MythBusters prepared to blow doors off Sears Centre. Or not
By Mike Danahey firstname.lastname@example.org November 2, 2012 9:54AM
Jamie Hyneman answers questions from the audience. | Submitted Photo
Updated: December 7, 2012 6:03AM
The MythBusters are coming to the Sears Centre in Hoffman Estates this week, but don’t expect to see pop scientists and special-effects experts Adam Savage and Jamie Hyneman doing something like sending patrons out to the lobby to see if opening and shutting all the doors at the same time will cause a drastic change in air pressure.
“I love the idea, but no,” Savage said in a phone interview.
The duo did consider having the audience at the Nov. 10 “MythBusters Behind the Myths” show collectively hold its breath, then exhale on cue.

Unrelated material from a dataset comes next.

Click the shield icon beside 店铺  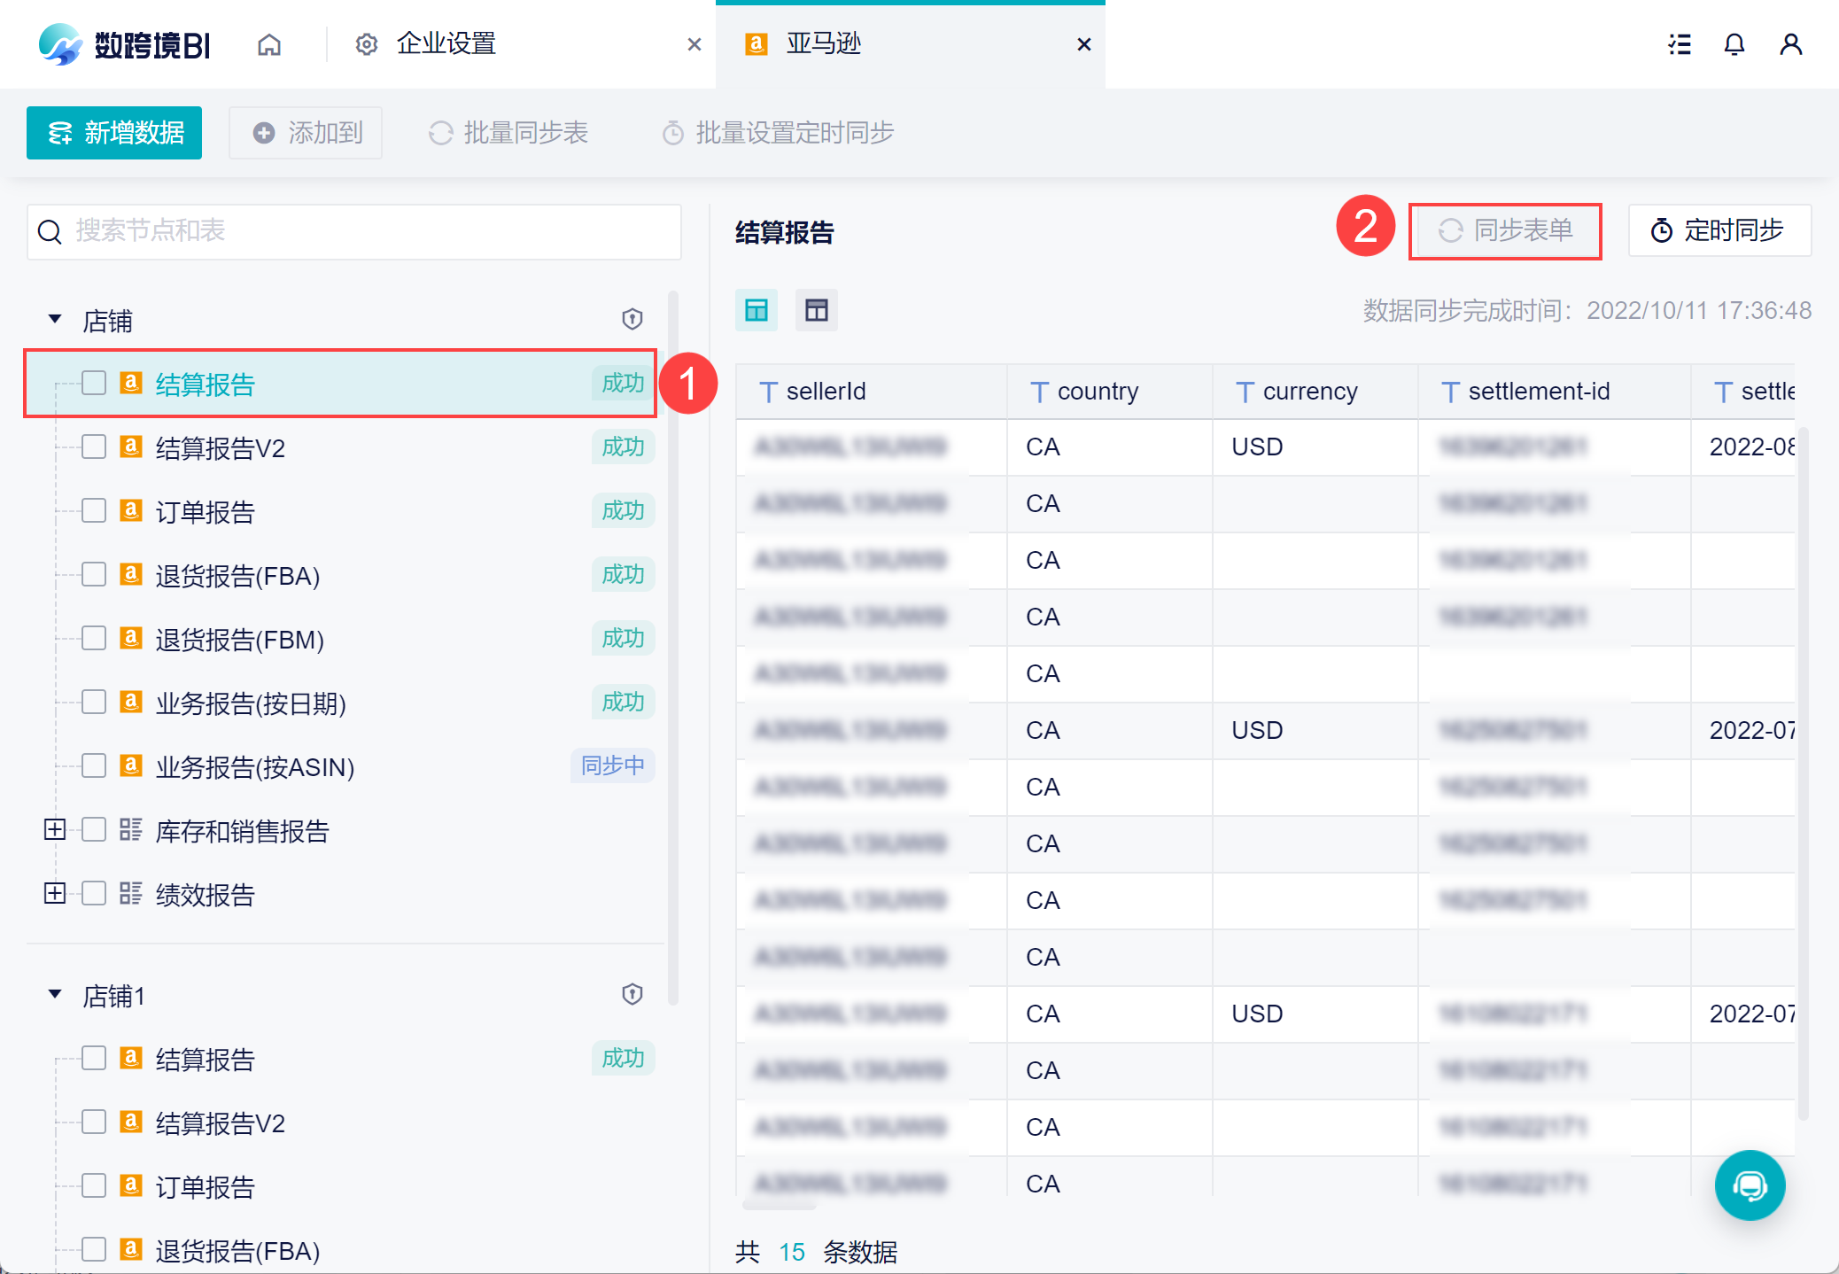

But after consulting with some physicists, they decided that the effect would be minimal, Savage noted.
Savage and Hyneman are the stars of the Discovery Channel TV program “MythBusters,” which recently started its 10th season. On it, they and the rest of a crack team apply the scientific method to testing the validity of various rumors and urban legends.
It’s just the duo and not rest of the crew who will be in Hoffman Estates. Although a water heater might make a special guest appearance, the two won’t test to see if they can send it soaring through the arena’s roof — as an ode to a November 2007 episode of the show that did just that.
Rather, a good part of the live version of the program directly involves audience members, Savage said.
Savage mentioned a bit at the start of the second act of the two-hour presentation that involves images of faces from the crowd captured with a high-speed camera. You can check out some of them on the Jamie and Adam Facebook page.
“There have been some unbelievable stunners,” Savage said. Those microsecond moments have come from something as silly and simple as folks sticking out their tongues to give a Bronx cheer.
Those hoping to be called up to the stage or otherwise become involved in the show should know that they can’t increase their chances of being picked by studying up on game theory or dressing provocatively.
“There’s really no rhyme or reason about whom we choose,” Savage said.
Science fiction geeks make up a sizable part of the show’s demographic. But Savage at first said he wasn’t sure if putting “MythBusters” together was more like being part of the crew on “Star Trek” running the Enterprise or had more in common with Doctor Who and his companions travelling through time and space in the Tardis, having seat-of-their-pants adventures.
“(On second thought,) it’s probably more like Doctor Who,” Savage said.
Live vs. TV
Savage noted that the process of making the live show is radically different from what goes into creating the episodes for TV.
The television effort concerns coming up with concrete, testable premises, and is structured more organically. The live version is a more studied approach involving humor, building excitement and “is all about how we perceive things,” he said.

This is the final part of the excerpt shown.